| RECORDS |
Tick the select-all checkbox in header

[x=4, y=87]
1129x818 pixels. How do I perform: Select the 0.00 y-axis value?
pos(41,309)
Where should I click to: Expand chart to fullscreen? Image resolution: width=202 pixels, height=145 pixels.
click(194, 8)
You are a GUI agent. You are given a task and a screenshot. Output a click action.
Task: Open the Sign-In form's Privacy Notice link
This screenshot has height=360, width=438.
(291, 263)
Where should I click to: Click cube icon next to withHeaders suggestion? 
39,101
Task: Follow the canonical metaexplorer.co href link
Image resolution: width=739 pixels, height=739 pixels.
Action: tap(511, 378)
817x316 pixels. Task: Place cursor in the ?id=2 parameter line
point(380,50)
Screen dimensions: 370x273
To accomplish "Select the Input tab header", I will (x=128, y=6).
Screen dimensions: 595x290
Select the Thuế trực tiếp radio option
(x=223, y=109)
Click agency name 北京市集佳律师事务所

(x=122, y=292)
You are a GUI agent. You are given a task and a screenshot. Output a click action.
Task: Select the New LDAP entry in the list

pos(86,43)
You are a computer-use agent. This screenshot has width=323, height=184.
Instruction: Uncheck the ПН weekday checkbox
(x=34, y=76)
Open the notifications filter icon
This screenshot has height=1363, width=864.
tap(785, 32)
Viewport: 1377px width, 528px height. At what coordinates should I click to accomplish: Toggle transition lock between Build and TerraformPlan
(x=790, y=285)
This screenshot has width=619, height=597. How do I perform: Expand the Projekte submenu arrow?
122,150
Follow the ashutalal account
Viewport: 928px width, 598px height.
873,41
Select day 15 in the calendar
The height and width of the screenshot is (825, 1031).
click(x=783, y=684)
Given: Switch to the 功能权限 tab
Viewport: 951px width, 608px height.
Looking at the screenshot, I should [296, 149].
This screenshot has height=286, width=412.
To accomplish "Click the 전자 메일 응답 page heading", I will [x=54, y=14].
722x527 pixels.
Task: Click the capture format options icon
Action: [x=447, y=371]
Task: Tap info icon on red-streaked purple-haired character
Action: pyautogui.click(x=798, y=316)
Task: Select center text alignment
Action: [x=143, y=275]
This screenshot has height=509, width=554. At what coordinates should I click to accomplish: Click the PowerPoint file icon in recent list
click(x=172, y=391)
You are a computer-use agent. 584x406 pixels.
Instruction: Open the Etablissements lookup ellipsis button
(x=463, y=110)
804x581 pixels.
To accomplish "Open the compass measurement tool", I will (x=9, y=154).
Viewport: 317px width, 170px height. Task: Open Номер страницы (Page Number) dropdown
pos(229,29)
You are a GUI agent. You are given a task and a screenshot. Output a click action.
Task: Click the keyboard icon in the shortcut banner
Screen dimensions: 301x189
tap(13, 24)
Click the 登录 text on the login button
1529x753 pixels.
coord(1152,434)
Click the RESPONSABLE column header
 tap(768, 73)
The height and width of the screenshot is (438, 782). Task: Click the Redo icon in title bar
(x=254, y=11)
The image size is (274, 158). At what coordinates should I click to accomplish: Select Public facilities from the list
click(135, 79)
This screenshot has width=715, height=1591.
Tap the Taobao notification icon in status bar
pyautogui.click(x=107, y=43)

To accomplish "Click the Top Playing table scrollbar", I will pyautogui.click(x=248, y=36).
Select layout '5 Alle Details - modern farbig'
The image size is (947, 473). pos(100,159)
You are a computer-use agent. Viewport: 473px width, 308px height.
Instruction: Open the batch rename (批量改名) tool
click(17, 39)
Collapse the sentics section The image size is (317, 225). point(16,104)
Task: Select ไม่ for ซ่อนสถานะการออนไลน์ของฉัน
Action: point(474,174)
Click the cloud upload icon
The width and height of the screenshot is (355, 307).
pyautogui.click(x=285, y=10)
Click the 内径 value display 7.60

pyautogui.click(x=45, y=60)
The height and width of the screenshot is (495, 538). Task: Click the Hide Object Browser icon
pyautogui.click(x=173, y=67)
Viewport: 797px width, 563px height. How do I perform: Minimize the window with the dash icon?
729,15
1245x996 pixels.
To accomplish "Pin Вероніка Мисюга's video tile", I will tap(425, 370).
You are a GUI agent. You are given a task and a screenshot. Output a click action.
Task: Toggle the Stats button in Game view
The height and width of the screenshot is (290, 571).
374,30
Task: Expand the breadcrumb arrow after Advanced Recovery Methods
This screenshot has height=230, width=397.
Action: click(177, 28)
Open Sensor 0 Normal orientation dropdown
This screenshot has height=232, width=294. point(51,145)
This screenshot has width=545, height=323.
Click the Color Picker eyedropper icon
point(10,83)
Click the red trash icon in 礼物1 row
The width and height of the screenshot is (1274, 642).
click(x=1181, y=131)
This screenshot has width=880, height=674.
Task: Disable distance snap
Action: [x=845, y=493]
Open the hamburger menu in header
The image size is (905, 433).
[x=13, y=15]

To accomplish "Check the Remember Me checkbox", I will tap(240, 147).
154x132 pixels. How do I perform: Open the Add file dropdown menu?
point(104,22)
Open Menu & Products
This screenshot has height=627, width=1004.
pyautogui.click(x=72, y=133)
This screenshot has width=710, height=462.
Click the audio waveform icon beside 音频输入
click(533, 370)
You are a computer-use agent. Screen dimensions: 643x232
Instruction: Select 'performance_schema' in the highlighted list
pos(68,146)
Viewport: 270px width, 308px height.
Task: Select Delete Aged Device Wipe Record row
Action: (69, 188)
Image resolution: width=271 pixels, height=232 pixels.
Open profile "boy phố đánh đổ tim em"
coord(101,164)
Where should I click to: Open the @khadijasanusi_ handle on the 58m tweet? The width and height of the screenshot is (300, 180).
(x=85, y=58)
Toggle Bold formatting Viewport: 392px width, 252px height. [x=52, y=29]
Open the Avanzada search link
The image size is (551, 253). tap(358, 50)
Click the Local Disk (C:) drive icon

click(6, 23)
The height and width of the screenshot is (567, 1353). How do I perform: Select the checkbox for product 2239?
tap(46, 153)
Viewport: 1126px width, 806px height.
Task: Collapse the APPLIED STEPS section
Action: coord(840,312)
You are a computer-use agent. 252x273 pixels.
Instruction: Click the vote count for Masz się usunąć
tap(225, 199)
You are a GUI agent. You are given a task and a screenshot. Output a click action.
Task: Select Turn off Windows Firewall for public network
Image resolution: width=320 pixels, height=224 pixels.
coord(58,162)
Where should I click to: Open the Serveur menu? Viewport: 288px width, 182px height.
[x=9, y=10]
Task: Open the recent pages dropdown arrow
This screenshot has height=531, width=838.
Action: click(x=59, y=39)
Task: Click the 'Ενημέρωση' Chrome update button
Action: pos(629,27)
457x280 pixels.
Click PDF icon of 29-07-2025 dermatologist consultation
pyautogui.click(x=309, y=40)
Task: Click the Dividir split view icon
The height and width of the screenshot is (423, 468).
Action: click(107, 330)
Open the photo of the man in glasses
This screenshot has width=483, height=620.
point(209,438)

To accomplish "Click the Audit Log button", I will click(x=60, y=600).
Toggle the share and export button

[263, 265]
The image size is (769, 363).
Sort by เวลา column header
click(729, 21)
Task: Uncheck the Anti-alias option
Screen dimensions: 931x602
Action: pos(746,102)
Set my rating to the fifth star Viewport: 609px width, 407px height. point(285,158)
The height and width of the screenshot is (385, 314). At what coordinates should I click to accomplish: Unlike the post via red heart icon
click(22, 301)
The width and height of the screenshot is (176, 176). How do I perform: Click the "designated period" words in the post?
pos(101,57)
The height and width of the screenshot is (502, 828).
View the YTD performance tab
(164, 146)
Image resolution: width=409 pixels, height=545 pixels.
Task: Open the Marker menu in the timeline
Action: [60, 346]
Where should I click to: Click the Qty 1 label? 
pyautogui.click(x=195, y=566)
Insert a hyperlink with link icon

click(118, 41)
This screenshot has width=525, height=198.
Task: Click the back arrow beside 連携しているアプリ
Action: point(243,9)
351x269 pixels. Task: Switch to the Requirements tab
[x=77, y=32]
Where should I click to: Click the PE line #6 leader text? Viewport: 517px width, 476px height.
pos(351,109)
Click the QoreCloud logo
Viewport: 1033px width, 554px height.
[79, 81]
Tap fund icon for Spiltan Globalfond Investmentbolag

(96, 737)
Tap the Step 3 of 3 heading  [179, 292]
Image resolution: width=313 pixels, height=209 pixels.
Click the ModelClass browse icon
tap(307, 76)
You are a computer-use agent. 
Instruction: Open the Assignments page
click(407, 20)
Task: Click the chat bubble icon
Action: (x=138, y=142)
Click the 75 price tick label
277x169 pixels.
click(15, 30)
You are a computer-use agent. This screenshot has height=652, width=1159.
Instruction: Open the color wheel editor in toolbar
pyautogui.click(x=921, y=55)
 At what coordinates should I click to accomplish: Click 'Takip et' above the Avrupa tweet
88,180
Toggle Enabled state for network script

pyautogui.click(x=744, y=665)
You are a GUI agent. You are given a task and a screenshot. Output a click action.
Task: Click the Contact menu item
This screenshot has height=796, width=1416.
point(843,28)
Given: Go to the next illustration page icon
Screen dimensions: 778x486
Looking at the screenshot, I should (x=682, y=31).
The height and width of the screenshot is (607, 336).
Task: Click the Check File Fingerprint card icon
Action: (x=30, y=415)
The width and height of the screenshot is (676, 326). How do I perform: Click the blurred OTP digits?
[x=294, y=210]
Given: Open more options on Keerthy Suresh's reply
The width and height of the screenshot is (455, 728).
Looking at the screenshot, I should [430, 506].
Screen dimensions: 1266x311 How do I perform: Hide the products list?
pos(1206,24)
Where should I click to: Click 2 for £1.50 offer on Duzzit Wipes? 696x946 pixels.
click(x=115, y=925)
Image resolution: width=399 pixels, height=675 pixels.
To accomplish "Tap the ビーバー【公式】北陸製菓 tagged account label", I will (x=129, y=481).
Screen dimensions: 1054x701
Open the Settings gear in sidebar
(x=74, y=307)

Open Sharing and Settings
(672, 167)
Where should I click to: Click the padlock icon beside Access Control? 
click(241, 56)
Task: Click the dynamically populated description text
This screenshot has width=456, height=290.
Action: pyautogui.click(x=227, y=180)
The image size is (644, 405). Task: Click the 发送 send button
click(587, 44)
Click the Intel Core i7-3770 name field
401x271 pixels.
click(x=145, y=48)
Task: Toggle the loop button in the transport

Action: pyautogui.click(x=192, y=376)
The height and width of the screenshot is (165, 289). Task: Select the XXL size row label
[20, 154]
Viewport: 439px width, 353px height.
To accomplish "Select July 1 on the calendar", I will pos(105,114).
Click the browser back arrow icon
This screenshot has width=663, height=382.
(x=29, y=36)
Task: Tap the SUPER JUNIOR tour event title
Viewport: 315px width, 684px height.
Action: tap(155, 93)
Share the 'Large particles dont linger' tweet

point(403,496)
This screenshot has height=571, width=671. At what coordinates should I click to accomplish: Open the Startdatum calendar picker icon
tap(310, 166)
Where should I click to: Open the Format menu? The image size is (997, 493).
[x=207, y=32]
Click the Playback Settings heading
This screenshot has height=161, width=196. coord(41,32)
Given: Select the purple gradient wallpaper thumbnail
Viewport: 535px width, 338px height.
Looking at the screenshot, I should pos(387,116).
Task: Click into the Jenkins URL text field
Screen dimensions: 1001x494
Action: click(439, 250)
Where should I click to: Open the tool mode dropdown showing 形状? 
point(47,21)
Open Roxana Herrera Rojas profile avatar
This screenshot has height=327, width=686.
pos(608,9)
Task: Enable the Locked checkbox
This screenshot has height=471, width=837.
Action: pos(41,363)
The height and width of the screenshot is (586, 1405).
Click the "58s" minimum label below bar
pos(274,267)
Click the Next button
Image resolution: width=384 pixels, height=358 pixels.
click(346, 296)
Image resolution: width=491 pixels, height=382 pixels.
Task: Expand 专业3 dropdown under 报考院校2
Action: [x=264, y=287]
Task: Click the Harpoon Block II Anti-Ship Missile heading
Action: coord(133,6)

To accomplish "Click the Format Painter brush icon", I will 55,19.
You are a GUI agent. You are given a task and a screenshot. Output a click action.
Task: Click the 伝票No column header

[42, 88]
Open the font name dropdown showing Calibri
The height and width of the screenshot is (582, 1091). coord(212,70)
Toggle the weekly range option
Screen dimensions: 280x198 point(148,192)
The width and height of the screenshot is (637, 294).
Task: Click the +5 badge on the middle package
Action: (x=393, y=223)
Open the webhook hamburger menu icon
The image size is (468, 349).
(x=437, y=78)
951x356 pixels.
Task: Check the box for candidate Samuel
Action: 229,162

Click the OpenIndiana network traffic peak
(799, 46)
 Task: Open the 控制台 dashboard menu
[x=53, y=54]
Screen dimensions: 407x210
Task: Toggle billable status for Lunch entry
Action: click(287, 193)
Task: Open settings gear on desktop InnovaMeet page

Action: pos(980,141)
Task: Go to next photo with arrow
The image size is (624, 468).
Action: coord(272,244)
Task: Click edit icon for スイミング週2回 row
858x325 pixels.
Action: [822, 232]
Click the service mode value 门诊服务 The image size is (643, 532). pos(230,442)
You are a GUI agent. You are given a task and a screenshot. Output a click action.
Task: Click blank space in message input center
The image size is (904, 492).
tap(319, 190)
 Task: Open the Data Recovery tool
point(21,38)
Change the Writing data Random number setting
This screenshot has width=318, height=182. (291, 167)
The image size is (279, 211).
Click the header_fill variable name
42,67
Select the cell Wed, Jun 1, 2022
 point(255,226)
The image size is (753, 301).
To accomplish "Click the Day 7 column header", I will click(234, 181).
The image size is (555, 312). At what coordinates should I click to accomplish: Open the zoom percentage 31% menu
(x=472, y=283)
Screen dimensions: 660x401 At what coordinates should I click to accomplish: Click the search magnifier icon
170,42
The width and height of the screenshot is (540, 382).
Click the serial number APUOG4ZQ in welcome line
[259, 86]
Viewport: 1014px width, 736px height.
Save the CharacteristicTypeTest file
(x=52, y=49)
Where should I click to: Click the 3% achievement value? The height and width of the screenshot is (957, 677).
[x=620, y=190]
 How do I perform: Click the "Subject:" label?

| WHAT IS EXPECTED |
The stretch of entries above that starts with the line containing "Image resolution: width=313" and goes on through the line containing "has height=652, width=1159." is to be transcribed exactly, and no other line is to be transcribed.

| WRITTEN RESPONSE |
Image resolution: width=313 pixels, height=209 pixels.
Click the ModelClass browse icon
tap(307, 76)
You are a computer-use agent. 
Instruction: Open the Assignments page
click(407, 20)
Task: Click the chat bubble icon
Action: (x=138, y=142)
Click the 75 price tick label
277x169 pixels.
click(15, 30)
You are a computer-use agent. This screenshot has height=652, width=1159.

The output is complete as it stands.